If your filament is jamming and it doesn't seem to be clogged nozzles, then it could be getting too much heat into the black PEEK barrel.  If the filament is too soft, too high up it can make it harder to extrude.  Try putting a fan on it by replacing the screw that goes into the lower left corner of the motor with a longer M3 screw, running it through the upper left corner of a 40mm fan.

http://solidoodletips.files.wordpress.com/2013/05/fan.jpg

I have been having intermittent failure to extrude.  It'll be laying down filament and then it'll just start laying down nothing but crumbs, while meanwhile the filament's not moving and the teeth are grinding away  making dust.  I've resorted to marking filament with a sharpie to see if the mark is moving.  If, at this point, I take the filament in my fingers and push down on it, it'll often start moving again (as long as I don't push too hard and cause it to kink), and then run for a while before it stops again.  I have been able to get a few print jobs to completion this way, but only by pretty much doing nothing but standing there watching them, so I can shepherd the filament through.

Note that there's no known change since when this was working fine.  I've rechecked leveling and other calibrations.  This happens with any filament, including filament that's been working fine, and I doubt I've suddenly had a change in a half-dozen separate spools of filament simultaneously.  It started happening gradually and got worse over a week or two.

I've also tried cleaning a possible partial clog with guitar wire (nothing obvious came out), and with letting the filament cool to 160-170 and then pulling it up and out a few times (didn't get any evident debris or buildup out with it).  I haven't gone as far as acetone or blowtorch.  After all, I don't know of it's a partial clog in the first place.
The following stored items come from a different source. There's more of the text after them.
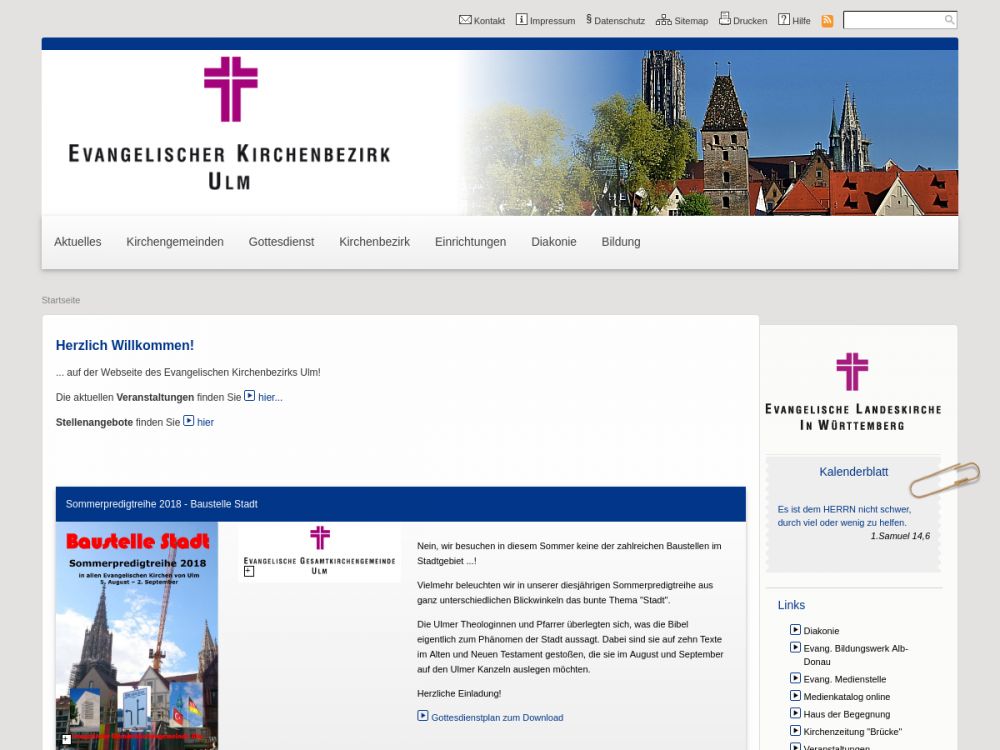Enlarge the Gesamtkirchengemeinde logo via plus icon
This screenshot has width=1000, height=750.
point(249,571)
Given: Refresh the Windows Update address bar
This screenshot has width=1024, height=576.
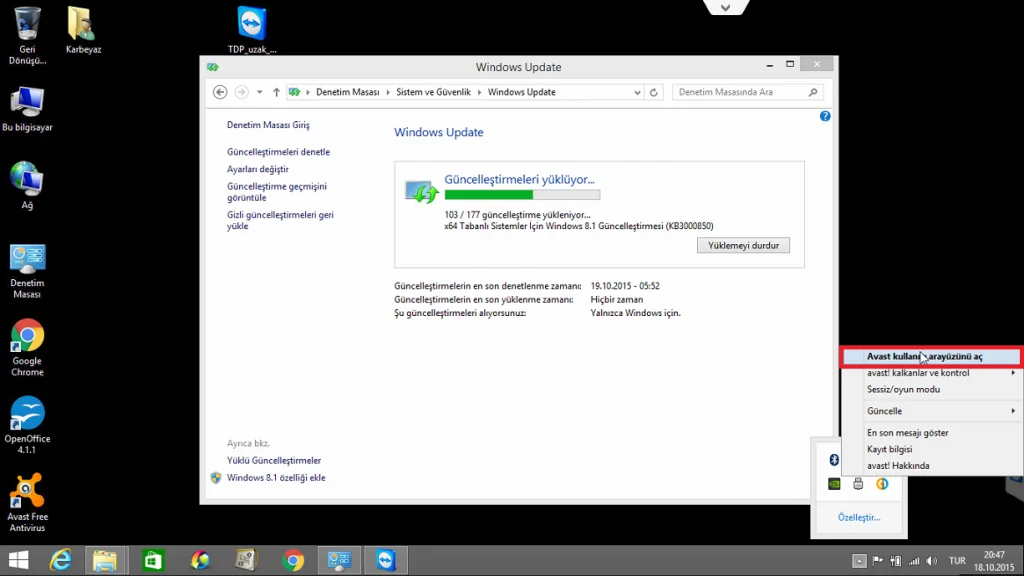Looking at the screenshot, I should 654,92.
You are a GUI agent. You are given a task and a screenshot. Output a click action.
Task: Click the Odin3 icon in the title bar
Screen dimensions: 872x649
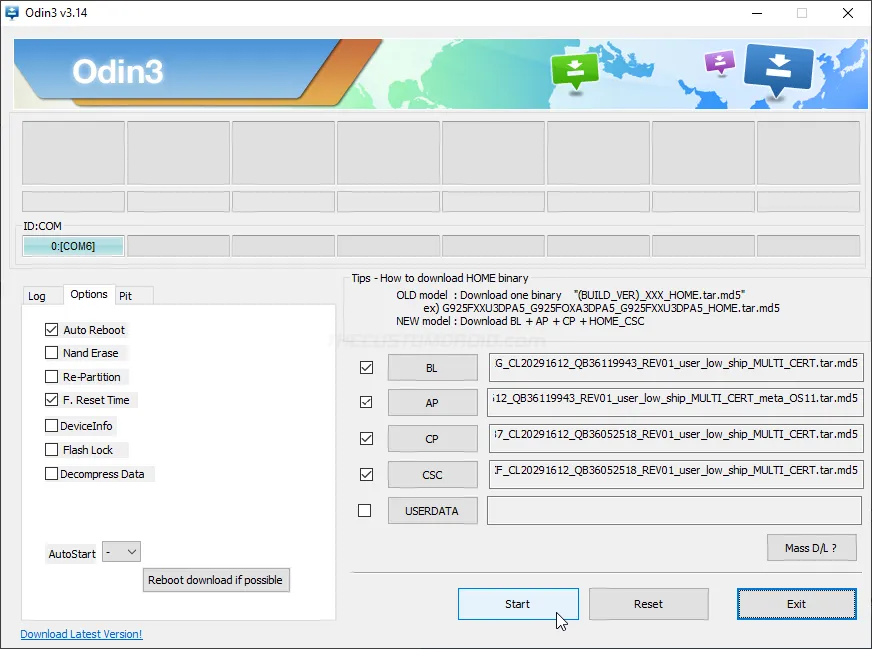(x=12, y=13)
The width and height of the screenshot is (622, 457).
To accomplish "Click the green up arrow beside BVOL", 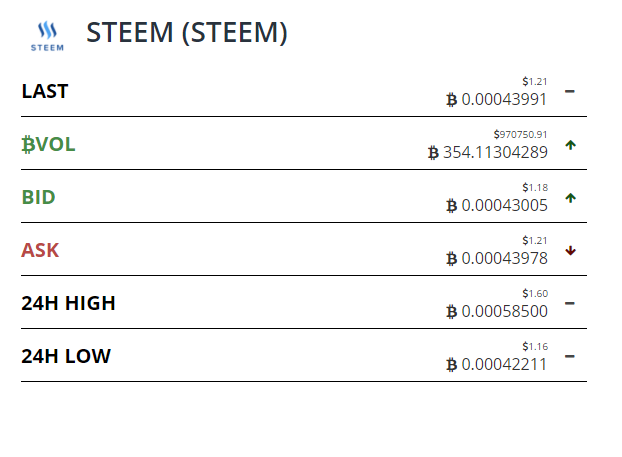I will click(570, 145).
Ian and 2n2r5 suggested in IRC this might be that the heat is travelling up the PEEK and getting the filament a bit too soupy up there, and that the fan mod above might help.  I was never very clear on how I could mount it on a Lawsy MK4, and I exceeded my quota of stupid questions answered before I could get a clear idea of what mounting hardware I might need, so I ordered the fans anyway, hoping when they got here I'd be able to figure it out, and it wouldn't end up depending on me having some part I don't have (like it always does).  After all, some of the mount points for the extruder are already the right distance for a 40mm fan, as shown in Ian's picture above.

Here's my extruder with the MK4 with its lower brace removed, and the 40mm x 10mm fan looking forlorn on my behalf:

https://fbcdn-sphotos-f-a.akamaihd.net/hphotos-ak-prn1/1236023_712271055453909_1947915940_n.jpg

If there weren't that big bump sticking out in the lower left, I think I could just swap the long M3 screws that go into the two bottom-most points with the shorter ones just above, using the extra length to mount the fan much as Ian has in his picture.  Seems like this places the fan a little too low; the bottom half is blowing on the top half of the extruder itself.  But since it can't be made to fit there anyway because of that protrusion in lower left, it's a moot point. 

Ian suggested that the solution is to have previously found, or designed, some kind of custom mount that would hold the fan onto the MK4 in the right place, and to have printed it earlier.  I suppose I could try to print it out now and hope I got really, really lucky, but I doubt that's possible.  Then to get the mounting hardware that would need as well.

Heck, maybe I should just hacksaw off that protrusion.  Though I assume that'd put the fan way too close to the PEEK and hot-end.

I also have an MK5 printed and stashed as my emergency backup.  If I could make this all fit with an MK5 without any prints I don't already have, switching over to that could be an option.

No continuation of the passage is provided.